In one of Richard Huntingdon’s blog posts from January of this year; he explains how looking through the lenses of product, brand and communications can help to identify the area of focus and to help inform the direction of the creative brief.
However, as is the case with many posts, the gems are often hidden in the comments, where there seems to be an interesting line of thinking emerging that challenges the ability of ad agencies to solve client product problems.
“The area of what you do when there is a ‘Product’ problem is the most interesting right now. Product difference is more important than ever before in our ZMOT, like button, Amazon review, TripAdvisor world. This is the area which ad agencies are least equipped to deal with – we’re generally pretty good at helping with Brand or Comms problems.
“If we in ad agencies don’t have a strategy for how we can advise clients in designing outstanding products then we will be marginalising ourselves even further from what is the most important step in brand-building.”

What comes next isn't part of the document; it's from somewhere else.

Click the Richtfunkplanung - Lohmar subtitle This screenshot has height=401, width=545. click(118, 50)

Advertising was at its zenith in the mid-1980s, when technology wasn’t the force it is today and agencies were being tasked with using their skills to help consumer products, which were often at parity with their competition, to differentiate themselves through building stronger emotional connections; as we all know great creative advertising can do just that.
Fast forward to 2012 and while many of the same problems of parity exist for classic packaged goods brands, the brands with energy and momentum right now are those that technological products and services- think of apps, search engines, social networks, handsets, operating systems, e-commerce sites. All things where the product and the product experience do make a real difference.

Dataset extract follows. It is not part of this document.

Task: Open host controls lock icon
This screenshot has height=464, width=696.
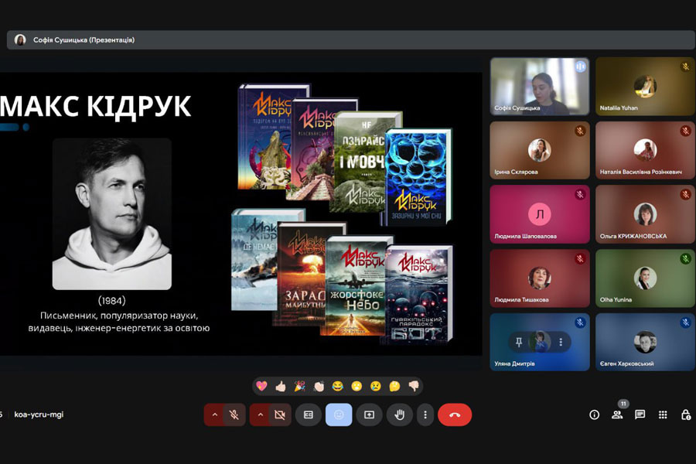Action: [x=685, y=415]
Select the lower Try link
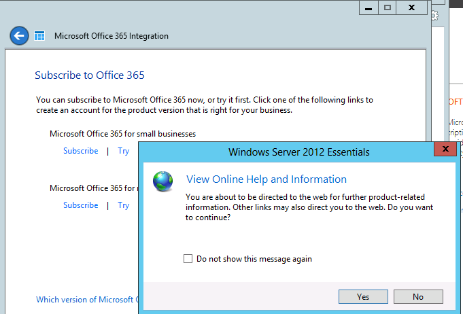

In this world of technological opportunity, agencies need to get involved in product development. This isn’t about creating a new beer, or launching a clothing line, but instead, helping non-technology based brands to embrace technology and to help those with technology, to make their experiences better.

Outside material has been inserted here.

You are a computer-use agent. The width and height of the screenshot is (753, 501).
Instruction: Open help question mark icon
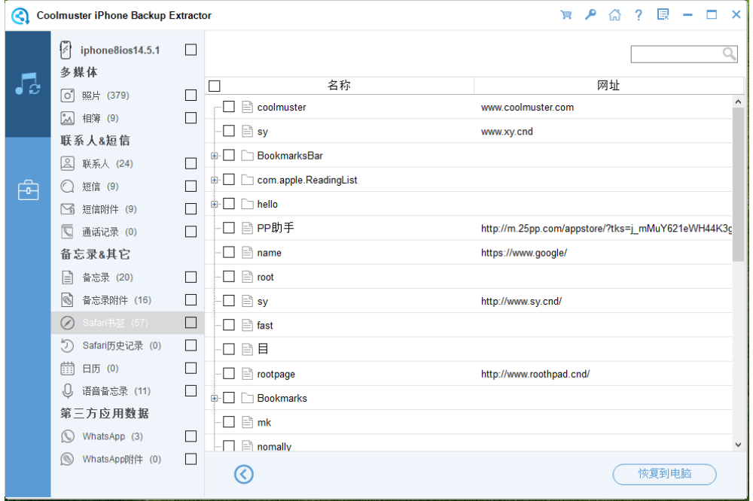[639, 15]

Account Planning was born in the last great moment of consumer change, the 1960s, by people who felt the industry had become removed from the realities of its customers. Account Planning was created to build a bridge and bring insight from the consumer to the creative process.
The world has moved on, but the core principles of Account Planning that exist in agencies, should be flexible and adaptable enough to help those agencies develop and enhance technology. It’s a skill that’s basically all about understanding people and trying to anticipate their wants and needs.
The insights gathered during the process are boiled to their core and the output is always a simple idea that’s very concentrated and powerful which becomes the building block for advertising.
If agencies are doing all the hard work to understand consumers and throwing away 90% of it, we now have a use for it, because to help our clients develop products for the technological age, we need to think expansively about possibilities.